* REQUIRED ACTION *
Below are the records. Retype exactly the lines between the lines holding "The height and" and "The width and", inclusive.
BEGIN SOURCE MATERIAL
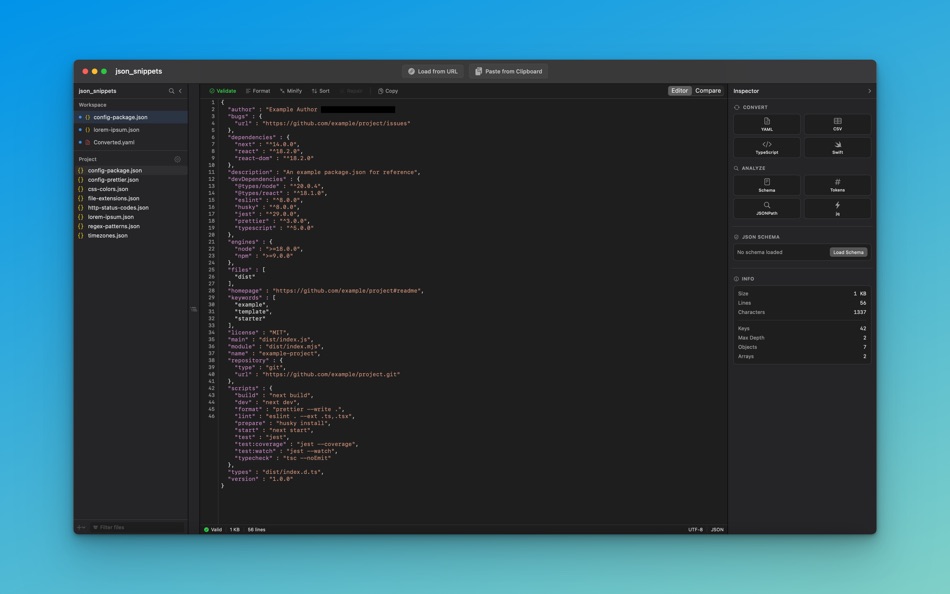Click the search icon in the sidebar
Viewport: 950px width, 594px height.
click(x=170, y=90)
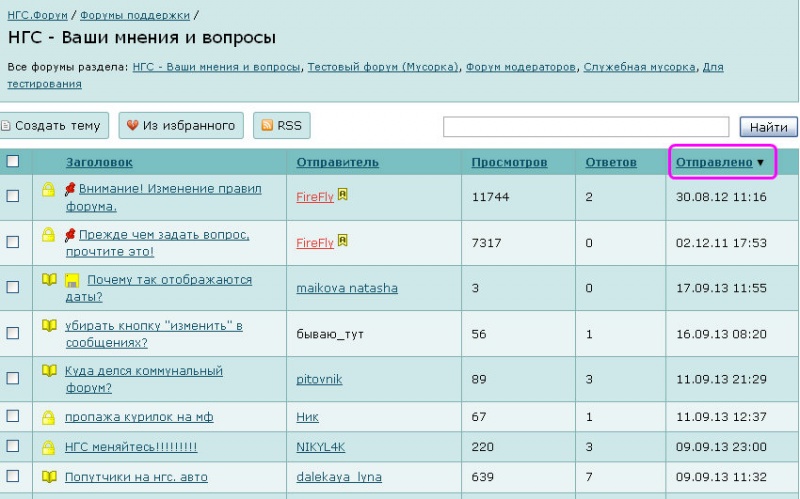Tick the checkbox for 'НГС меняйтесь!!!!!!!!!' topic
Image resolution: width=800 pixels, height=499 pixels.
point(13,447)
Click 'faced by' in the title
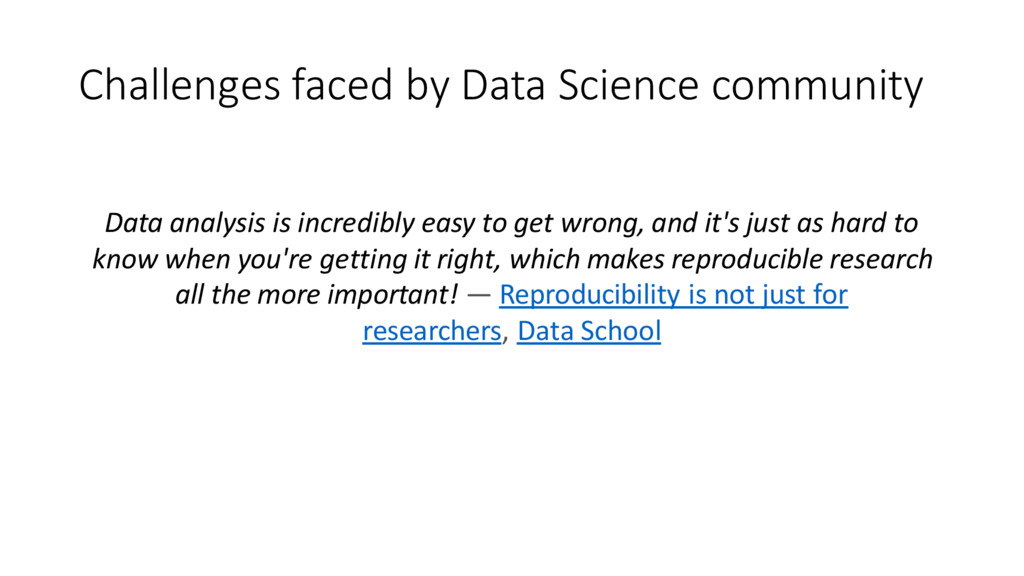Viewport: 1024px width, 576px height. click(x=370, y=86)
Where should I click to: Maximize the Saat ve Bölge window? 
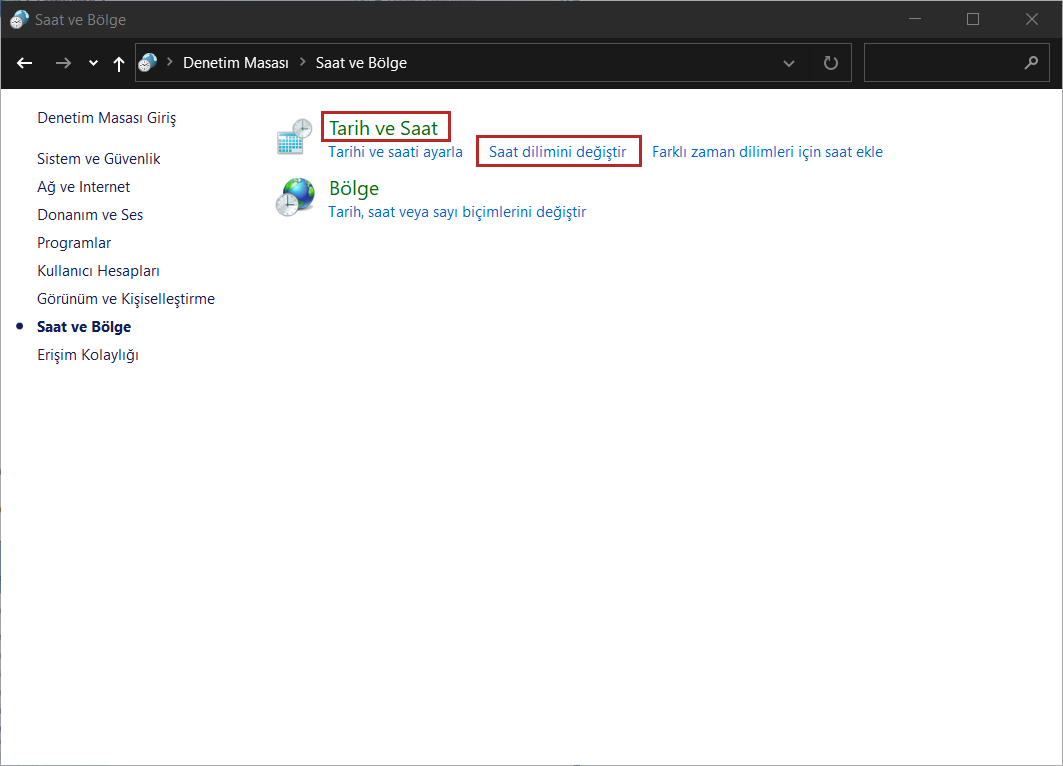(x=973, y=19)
END SOURCE MATERIAL
BEGIN SOURCE MATERIAL
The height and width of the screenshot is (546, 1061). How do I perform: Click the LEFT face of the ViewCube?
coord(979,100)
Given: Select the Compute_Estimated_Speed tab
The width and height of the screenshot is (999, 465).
END SOURCE MATERIAL
* REPLY *
The height and width of the screenshot is (546, 1061). How do I perform: Click the LEFT face of the ViewCube?
coord(979,100)
Given: Select the Compute_Estimated_Speed tab
The width and height of the screenshot is (999, 465).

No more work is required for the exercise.